Statistical analysis

Descriptive statistics were calculated in Microsoft Excel (2016) and via the online MedCalc statistical calculator (https://www.medcalc.org/calc/diagnostic_test.php).

Results

Cohort clinicopathologic features summary

The training set consisted of WSI (n = 205) from 30 women; 17 in the group PFI-S (WSI n = 105) and 13 in PFI-L (WSI n = 100). The validation test set consisted of 22 WSI from 22 women, 11 in the PFI-S group and 11 in PFI-L. The clinicopathologic features of each group are presented in Table 1.

Table 1

Clinicopathologic features summary.

	Training set		Validation test set
	Short PFI (n = 17)	Long PFI (n = 13)	Short PFI (n = 11)	Long PFI (n = 11)
Age at diagnosis (years)
Mean (range)	63.6 (54–75)	64.9 (51–73)	61.6 (43–78)	61.1 (50–73)
≥ 64	7	8	4	5
< 64	10	5	7	6
FIGO stage
IIIB	1	2	0	4
IIIC	12	10	10	7
IVB	4	1	1	0
R status after PDS
R0	1	3	0	2
R1	0	2	0	2
R2	16	8	11	7
PFI (months)
Mean (range)	2.8 (0–5)	46.9 (19–149)	3.6 (0–6)	41.4 (18–87)
Year of diagnosis (range)	2006–2012	2007–2013	2006–2011	2006–2013
Number of slides	105	100	11	11
Mean per tumor (range)	6.2 (1–13)	7.7 (2–12)	1	1

Clinicopathologic features summary. Ten of the 30 training set cases were noted to have a predominantly papillary architecture (Table 2), relatively evenly balanced between the PFI-S (6/17, 35%) and PFI-L (4/13, 30%) outcome groups. 4 tumors were notable for their uniform morphology, all of which were the non-classic SET/ambiguous type. Only 6 tumors lacked any identifiable classic papillary architecture, and 4 of these represent the tumors with uniform morphology noted above. Findings were similar for the test set cases (Table 2), despite utilizing only one slide per tumor, though the PFI-S group had one case with uniform classic-type architecture.

Table 2

Morphologic classification of the training and testing sets.
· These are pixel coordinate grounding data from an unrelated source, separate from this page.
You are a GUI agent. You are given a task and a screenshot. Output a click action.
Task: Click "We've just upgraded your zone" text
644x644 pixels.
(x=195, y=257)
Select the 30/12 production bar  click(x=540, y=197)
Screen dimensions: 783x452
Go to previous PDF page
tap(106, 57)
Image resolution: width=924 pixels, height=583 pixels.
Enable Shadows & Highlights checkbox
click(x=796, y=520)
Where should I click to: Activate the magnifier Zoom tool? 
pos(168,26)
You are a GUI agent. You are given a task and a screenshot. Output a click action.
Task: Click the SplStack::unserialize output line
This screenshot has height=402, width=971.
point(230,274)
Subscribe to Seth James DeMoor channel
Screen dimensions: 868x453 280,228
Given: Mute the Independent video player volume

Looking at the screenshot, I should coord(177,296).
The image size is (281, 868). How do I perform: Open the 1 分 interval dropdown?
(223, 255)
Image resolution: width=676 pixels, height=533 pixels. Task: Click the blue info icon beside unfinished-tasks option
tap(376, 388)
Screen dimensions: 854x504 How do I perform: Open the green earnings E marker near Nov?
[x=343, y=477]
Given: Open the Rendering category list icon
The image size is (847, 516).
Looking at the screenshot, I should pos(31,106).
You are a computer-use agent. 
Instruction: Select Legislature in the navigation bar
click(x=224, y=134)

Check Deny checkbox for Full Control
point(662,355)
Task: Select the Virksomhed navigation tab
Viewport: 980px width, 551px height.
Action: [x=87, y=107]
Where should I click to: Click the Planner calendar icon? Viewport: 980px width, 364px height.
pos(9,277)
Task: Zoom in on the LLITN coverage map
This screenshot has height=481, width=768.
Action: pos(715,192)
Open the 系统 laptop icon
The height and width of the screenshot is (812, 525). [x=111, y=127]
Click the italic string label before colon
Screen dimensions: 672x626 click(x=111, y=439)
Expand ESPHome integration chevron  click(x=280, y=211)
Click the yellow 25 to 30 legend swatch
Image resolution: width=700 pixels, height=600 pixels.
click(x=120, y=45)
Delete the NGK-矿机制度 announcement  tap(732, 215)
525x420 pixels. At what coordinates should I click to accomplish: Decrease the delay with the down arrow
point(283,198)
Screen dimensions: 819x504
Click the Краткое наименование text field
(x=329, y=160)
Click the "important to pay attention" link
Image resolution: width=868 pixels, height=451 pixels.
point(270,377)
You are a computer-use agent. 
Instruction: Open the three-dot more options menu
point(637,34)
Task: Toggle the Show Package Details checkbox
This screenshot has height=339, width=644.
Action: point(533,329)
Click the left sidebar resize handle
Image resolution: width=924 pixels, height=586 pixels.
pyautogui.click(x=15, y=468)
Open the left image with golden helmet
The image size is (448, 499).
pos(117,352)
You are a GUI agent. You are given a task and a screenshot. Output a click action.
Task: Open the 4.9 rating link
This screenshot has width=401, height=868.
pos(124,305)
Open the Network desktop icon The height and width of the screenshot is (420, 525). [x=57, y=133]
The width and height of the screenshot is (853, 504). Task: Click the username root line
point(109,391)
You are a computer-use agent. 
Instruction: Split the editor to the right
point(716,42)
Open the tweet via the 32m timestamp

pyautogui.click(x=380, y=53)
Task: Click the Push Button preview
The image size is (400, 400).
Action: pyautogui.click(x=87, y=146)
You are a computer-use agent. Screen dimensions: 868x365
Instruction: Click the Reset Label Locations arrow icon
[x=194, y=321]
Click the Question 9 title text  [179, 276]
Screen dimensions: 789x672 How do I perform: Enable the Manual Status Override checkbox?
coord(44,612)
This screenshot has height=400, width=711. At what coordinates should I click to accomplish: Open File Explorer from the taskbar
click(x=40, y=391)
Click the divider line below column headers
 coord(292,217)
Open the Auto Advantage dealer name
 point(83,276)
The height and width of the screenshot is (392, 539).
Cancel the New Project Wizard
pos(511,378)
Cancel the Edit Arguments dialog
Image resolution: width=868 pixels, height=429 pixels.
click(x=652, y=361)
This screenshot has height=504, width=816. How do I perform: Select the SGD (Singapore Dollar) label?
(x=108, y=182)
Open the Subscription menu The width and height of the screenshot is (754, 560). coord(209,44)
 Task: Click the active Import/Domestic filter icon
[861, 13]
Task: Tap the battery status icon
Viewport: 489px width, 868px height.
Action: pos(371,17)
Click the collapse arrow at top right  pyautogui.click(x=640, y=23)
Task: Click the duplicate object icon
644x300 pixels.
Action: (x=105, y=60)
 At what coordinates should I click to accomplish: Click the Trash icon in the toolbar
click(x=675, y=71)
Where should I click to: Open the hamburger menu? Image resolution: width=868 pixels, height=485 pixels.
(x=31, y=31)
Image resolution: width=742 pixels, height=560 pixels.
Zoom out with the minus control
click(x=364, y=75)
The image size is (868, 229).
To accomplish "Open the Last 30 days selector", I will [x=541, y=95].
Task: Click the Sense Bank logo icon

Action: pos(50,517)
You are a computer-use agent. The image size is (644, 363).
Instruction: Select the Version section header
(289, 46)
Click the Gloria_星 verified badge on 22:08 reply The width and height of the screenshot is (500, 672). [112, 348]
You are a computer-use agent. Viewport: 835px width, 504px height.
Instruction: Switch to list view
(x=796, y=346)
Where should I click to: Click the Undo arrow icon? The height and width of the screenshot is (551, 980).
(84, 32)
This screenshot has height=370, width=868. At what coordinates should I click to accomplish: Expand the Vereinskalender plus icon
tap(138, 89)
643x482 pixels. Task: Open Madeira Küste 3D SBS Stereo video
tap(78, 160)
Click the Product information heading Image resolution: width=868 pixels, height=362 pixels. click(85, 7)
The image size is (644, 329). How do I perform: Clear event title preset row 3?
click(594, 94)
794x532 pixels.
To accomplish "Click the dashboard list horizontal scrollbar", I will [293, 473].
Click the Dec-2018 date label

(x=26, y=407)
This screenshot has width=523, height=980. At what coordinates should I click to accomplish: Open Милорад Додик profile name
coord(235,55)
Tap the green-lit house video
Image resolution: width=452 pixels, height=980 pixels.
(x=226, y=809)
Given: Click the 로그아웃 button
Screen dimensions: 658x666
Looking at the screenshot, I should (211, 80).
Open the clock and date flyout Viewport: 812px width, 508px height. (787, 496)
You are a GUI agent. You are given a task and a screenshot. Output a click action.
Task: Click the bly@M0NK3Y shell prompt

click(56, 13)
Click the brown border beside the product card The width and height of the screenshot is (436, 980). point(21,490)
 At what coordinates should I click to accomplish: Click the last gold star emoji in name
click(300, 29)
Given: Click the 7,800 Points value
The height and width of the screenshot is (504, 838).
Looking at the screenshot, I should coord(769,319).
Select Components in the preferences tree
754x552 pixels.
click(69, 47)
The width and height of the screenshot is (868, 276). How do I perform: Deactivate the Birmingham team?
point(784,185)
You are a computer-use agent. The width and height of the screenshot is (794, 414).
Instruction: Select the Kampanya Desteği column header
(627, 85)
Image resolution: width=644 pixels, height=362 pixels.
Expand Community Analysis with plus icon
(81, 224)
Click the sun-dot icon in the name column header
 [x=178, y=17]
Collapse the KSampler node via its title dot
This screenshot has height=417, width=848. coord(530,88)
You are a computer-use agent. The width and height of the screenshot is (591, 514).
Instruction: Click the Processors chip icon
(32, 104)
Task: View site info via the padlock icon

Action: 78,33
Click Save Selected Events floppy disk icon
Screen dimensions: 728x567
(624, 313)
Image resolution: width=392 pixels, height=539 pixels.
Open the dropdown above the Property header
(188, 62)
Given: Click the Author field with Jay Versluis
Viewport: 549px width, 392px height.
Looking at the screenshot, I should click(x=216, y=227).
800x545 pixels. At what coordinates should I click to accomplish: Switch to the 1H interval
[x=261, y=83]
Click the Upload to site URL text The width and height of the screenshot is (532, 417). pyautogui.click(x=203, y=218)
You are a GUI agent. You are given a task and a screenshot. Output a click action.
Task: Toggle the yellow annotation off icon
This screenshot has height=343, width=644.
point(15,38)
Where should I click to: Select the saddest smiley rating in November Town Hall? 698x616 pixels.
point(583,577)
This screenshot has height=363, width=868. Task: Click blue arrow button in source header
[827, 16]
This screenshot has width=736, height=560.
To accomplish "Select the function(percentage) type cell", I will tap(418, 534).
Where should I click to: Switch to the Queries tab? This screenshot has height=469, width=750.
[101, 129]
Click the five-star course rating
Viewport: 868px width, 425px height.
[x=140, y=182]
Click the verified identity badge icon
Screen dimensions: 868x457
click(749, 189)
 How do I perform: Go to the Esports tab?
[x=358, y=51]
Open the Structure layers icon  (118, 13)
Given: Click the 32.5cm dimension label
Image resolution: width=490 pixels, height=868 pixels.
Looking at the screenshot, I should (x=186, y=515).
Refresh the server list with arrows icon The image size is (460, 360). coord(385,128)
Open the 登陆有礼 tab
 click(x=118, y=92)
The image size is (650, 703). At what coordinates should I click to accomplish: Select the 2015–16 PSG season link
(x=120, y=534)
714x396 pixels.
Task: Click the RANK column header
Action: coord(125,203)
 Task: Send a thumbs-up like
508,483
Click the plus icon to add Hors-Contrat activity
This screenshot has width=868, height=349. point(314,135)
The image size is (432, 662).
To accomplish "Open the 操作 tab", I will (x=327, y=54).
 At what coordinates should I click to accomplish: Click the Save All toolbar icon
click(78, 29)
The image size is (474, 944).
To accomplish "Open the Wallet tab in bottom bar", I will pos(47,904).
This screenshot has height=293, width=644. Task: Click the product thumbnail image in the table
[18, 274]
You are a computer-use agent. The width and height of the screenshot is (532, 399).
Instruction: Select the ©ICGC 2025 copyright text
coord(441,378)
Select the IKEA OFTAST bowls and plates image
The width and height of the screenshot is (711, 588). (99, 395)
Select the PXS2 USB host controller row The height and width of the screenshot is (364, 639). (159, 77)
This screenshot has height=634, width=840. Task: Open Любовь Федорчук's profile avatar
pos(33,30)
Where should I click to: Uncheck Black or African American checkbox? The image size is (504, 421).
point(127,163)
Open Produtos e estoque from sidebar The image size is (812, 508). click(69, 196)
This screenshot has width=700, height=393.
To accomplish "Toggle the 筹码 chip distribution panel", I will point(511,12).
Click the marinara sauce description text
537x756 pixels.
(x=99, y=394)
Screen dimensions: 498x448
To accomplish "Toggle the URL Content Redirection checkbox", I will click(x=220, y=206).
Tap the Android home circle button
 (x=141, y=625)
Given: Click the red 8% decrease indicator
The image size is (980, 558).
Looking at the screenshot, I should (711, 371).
Tumor morphology	Training set		Test set
Tumor morphology	PFI-S (n = 17)	PFI-L (n = 13)	PFI-S (n = 11)	PFI-L (n = 11)
Classic papillary (uniform)	6 (0)	4 (0)	3(1)	2(0)
Non-classic (uniform)	11 (2)	9 (2)	8(1)	9(1)
Classic foci, any amount	14	10	9	10

Morphologic classification of the training and testing sets.

Prognosticator/classifier

We trained the classifier initially on 205 WSI of adnexal tumors from 30 women (Fig. 1a,b); this was followed by annotations of digital biomarkers (Fig. 1c; 178 WSI from the 30 women), which were used to train a new, final, neural network in replicate. In the 22 WSI validation test set, all slides had pixel areas identified as digital biomarkers (high-confidence pixel areas) for short PFI, and all but one slide had at least focal digital biomarker regions for long PFI, though the presence of PFI-L digital biomarker findings was scarce overall (Table 3). Representative digital biomarkers are shown in Fig. 2.

Table 3

Results and classification of validation test set replicates.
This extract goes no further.